Furthermore, while the grant or denial of exemption and the establishment or assessment of value are not identical functions, they are closely akin, for each procedure involves factual issues and determinations, and each fits nicely into the cocoon of an article 7 proceeding. Previously, we brought attention to the fact that article 7 had, as one of its assigned objectives, the speedy and efficient disposition of these matters, and its provisions so provide through the limitation of “time within which to commence the proceeding. Through these provisions, the proceeding timely commenced can be completed by October of a given year, at a time before the tax is actually imposed. Moreover, we are experiencing times when the rate of roll over or change of ownership of real property is at an all time high so that an efficient but accelerated process is absolutely necessary if we are to achieve a just result for all concerned. The longer the proceeding lingers, the harder it becomes to achieve such an end.

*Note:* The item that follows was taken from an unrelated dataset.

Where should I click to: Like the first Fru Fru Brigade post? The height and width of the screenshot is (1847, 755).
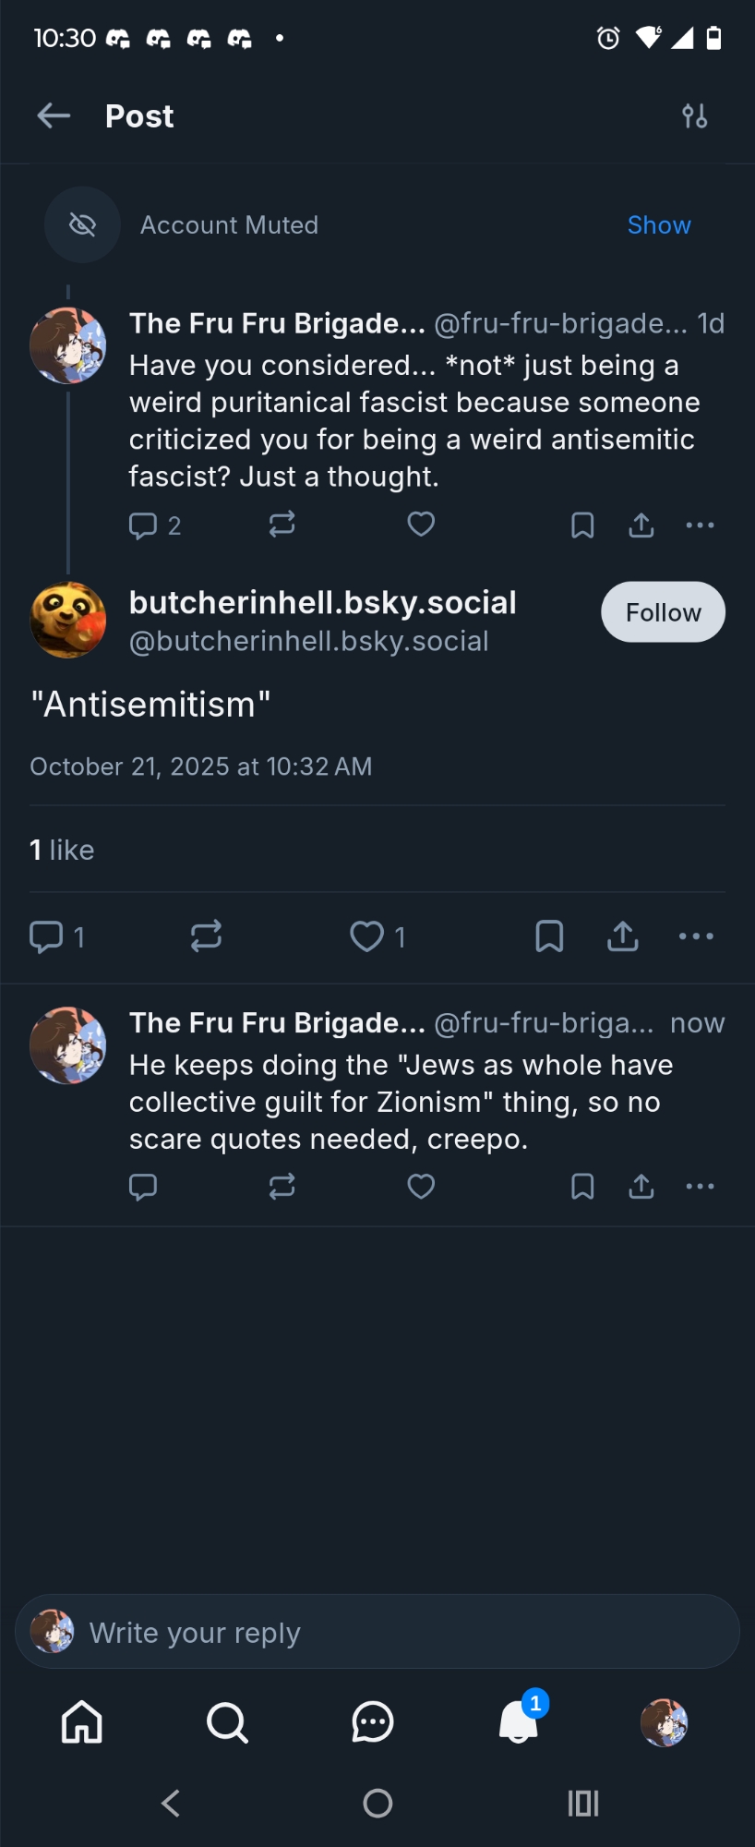pyautogui.click(x=421, y=525)
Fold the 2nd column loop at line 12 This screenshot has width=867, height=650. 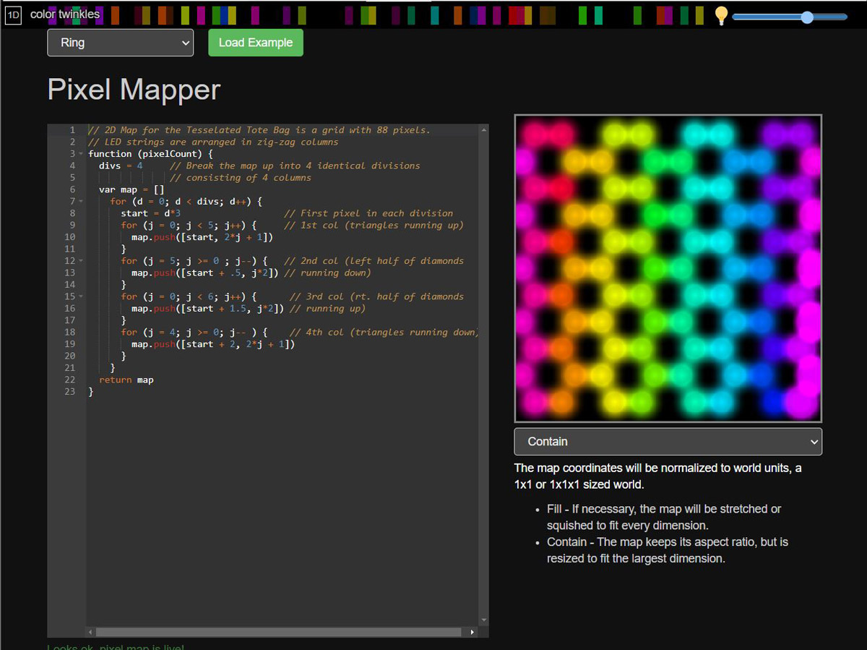(80, 261)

Consequently, we conclude that article 7 provides the best and the exclusive means for judicial review of these proceedings; and since the assessment roll was published on July 27, 1977 and the proceedings were not commenced within 30 days, they are untimely and the proceedings must be dismissed.
In so ruling, we are not unmindful of a body of law that might indicate a contrary result. However, those cases preceded the adoption of article 7, were concerned with jurisdictional problems or deficiencies, or were relevantly distinguishable in some manner.
The orders should be reversed, on the law, and the petitions dismissed, without costs.
Kane, J. P., Staley, Jr., Mikoll and Herlihy, JJ., concur.
Orders reversed, on the law, and petitions dismissed, without costs.